═══ TEXT ═══

Scraped from fivebooks.com (2011-12-05).

Source: fivebooks.com

Keith Middlemas and John Barnes · Buy on Amazon
"This is a doorstop of a book. It is a definitive biography by Keith Middlemas and John Barnes. It replaced the official biography written by GM Young 17 years before, which came out in 1952. It painted him in a much more sympathetic light and was far more understanding of the importance of his role. They used a wealth of documents and oral history. It was a milestone biography that never perhaps achieved the recognition that it should have done. It brings this extraordinary man to life and puts him in the right place. He restored calm to the nation after World War I, after the uncertainties of postwar economic hardships, and the rise of dictators. Here was the man who piloted the Conservative Party into a direction of democracy and acceptance of its moral responsibility for the whole nation and not just for the well-off in society. He helped school Labour in the ways of parliamentary democracy. He brought calm to the nation at a worrying time. He was the first radio and film prime minister. He popularised the modern role of the prime minister. And he steered the country through, as we saw in the film The King’s Speech , the perilous waters of the abdication [of Edward VIII]."

═══

■ **WHAT IS EXPECTED**:
List every person mentioned by name in the fivebooks.com excerpt. The records have no connection to the fivebooks.com excerpt.

═══ RECORD EXTRACTS ═══

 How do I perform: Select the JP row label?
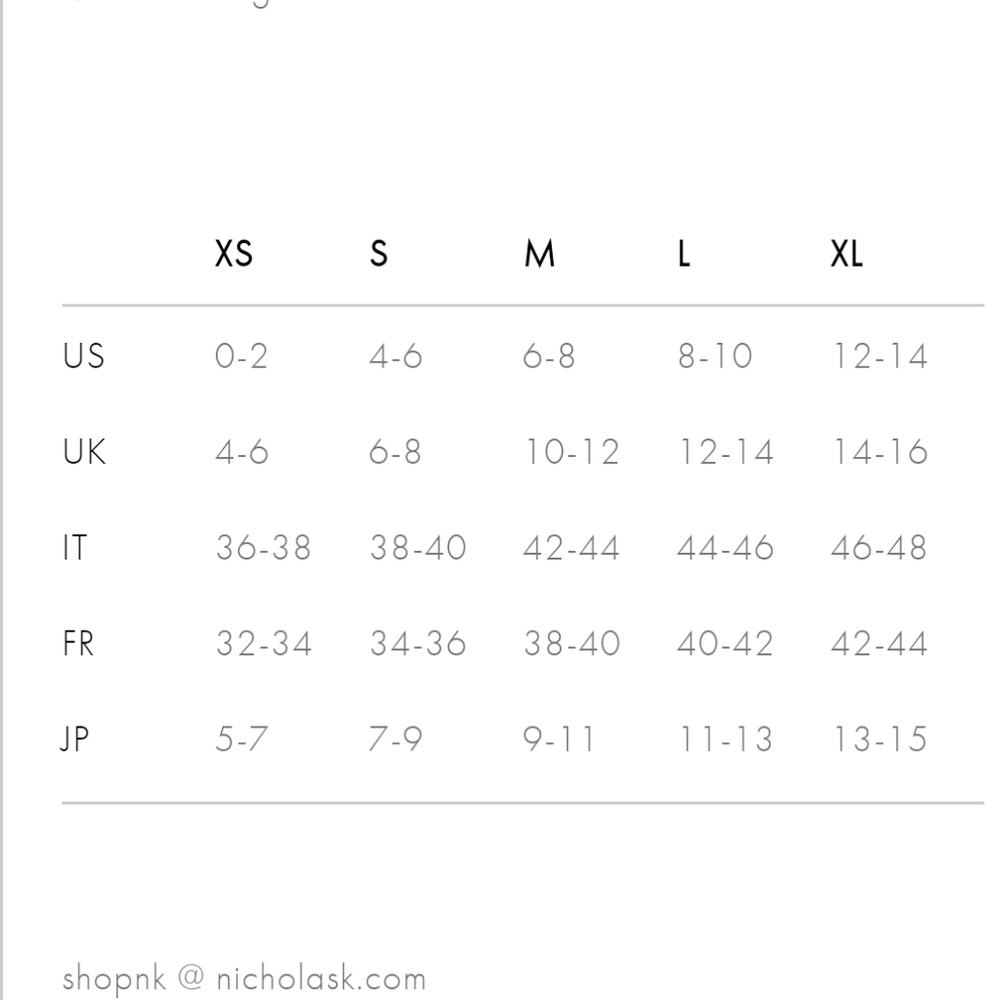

═══
═══ RECORD EXTRACTS ═══

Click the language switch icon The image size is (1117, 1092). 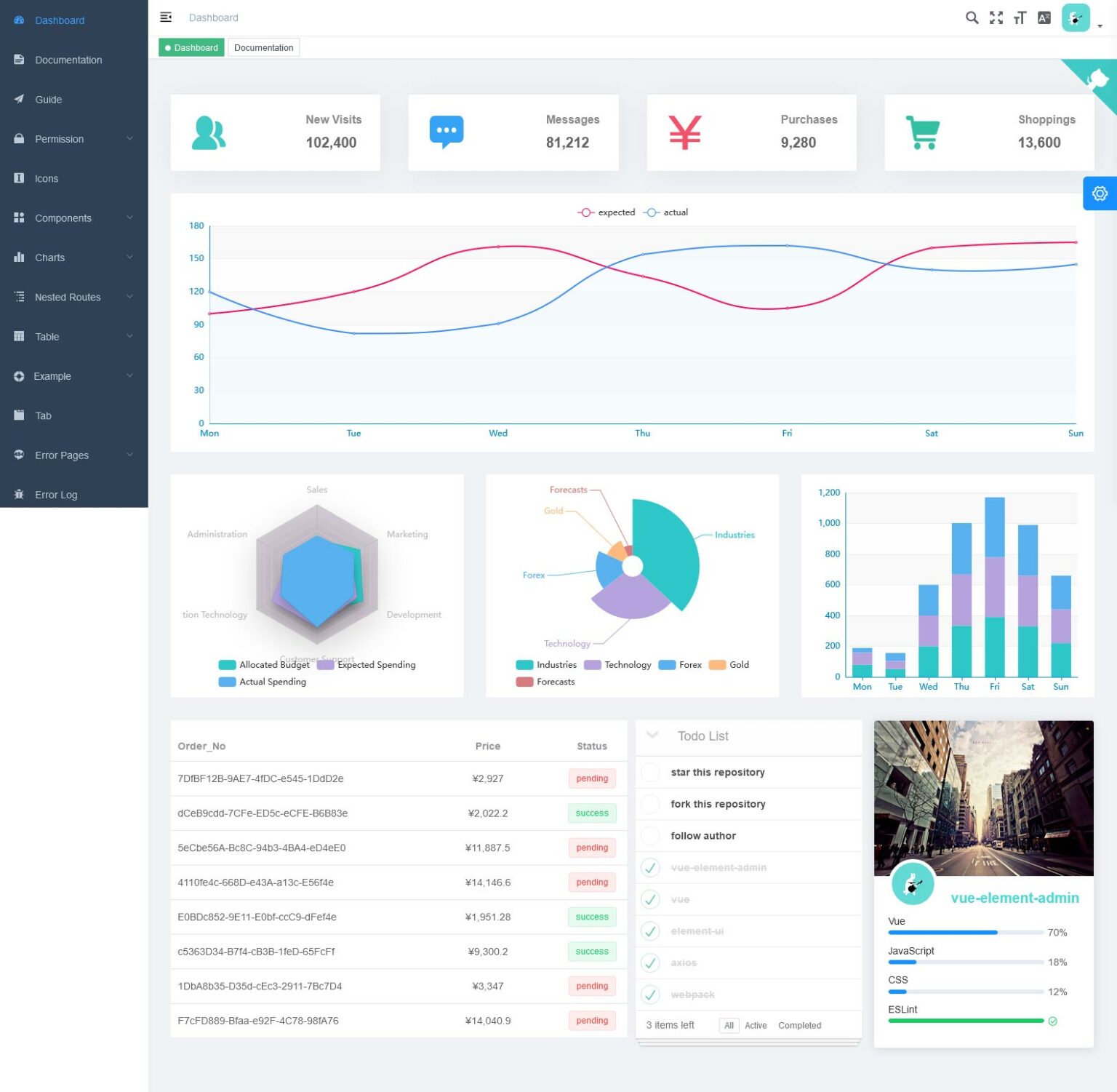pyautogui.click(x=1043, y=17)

═══
═══ RECORD EXTRACTS ═══

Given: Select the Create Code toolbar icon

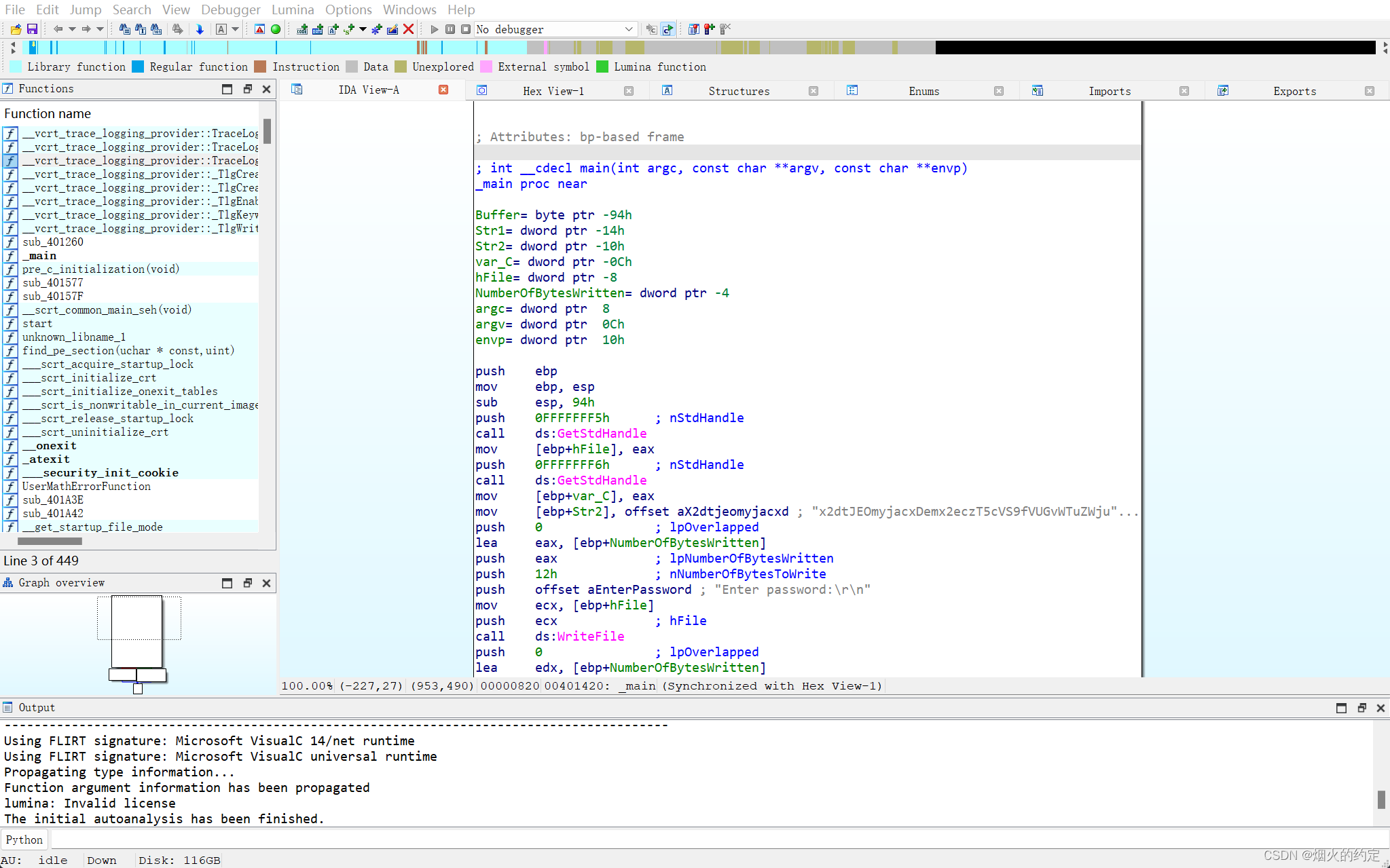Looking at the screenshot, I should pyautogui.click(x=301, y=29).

═══

■ **ANSWER TO THIS TASK**:
Keith Middlemas, John Barnes, GM Young, Edward VIII